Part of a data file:

-- start --

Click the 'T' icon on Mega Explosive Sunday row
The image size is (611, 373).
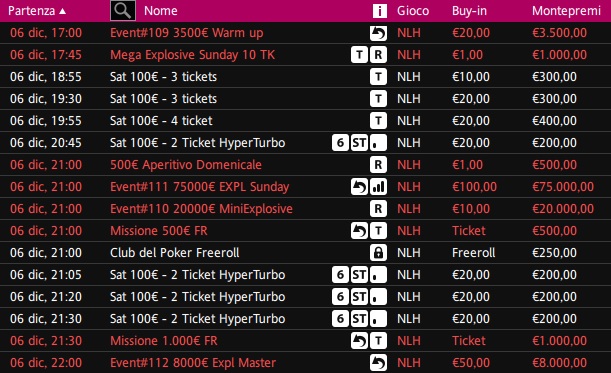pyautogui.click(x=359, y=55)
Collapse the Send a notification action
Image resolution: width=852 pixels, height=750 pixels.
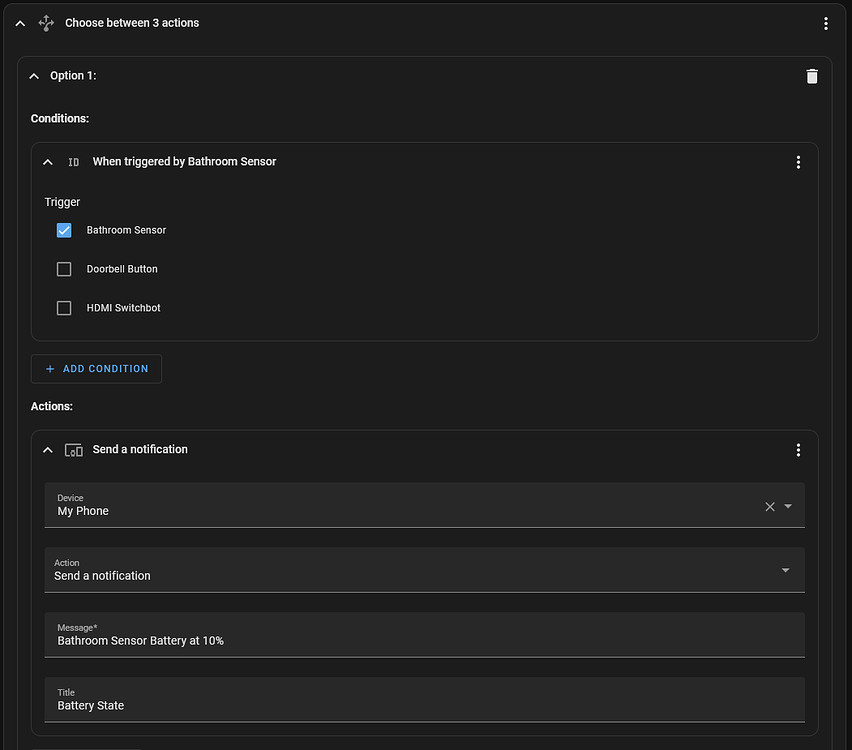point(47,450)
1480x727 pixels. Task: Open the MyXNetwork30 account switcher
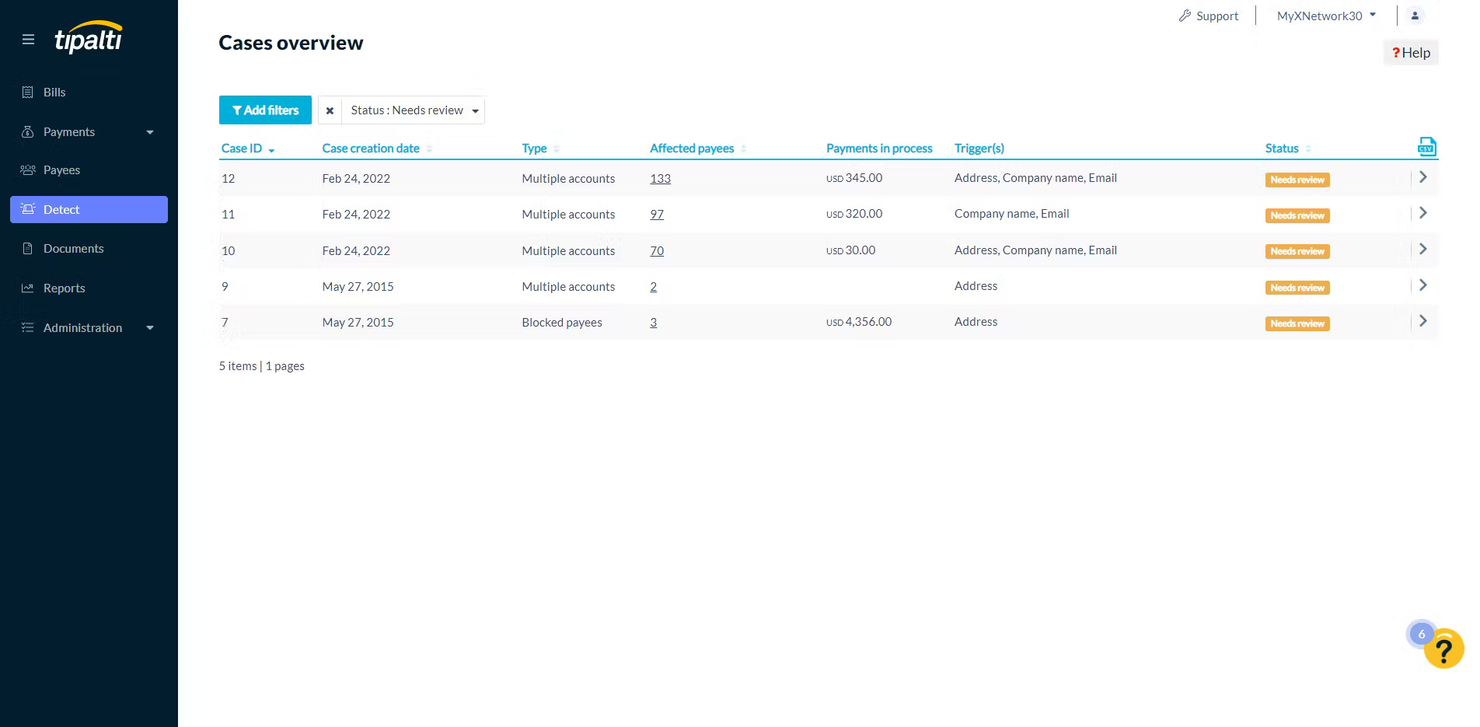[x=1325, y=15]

-- end --

EXERCISE GOAL:
Write out all of the data above again, multiplying every coordinate given in the answers by 1.4 and rounding to whole numbers, with halves rounded up. Omit the pictures.

WRITTEN ANSWER:
Click the 'T' icon on Mega Explosive Sunday row
The image size is (611, 373).
pyautogui.click(x=503, y=77)
Collapse the Send a notification action
Image resolution: width=852 pixels, height=750 pixels.
point(66,630)
1480x727 pixels. Task: Open the MyXNetwork30 account switcher
[x=1855, y=21]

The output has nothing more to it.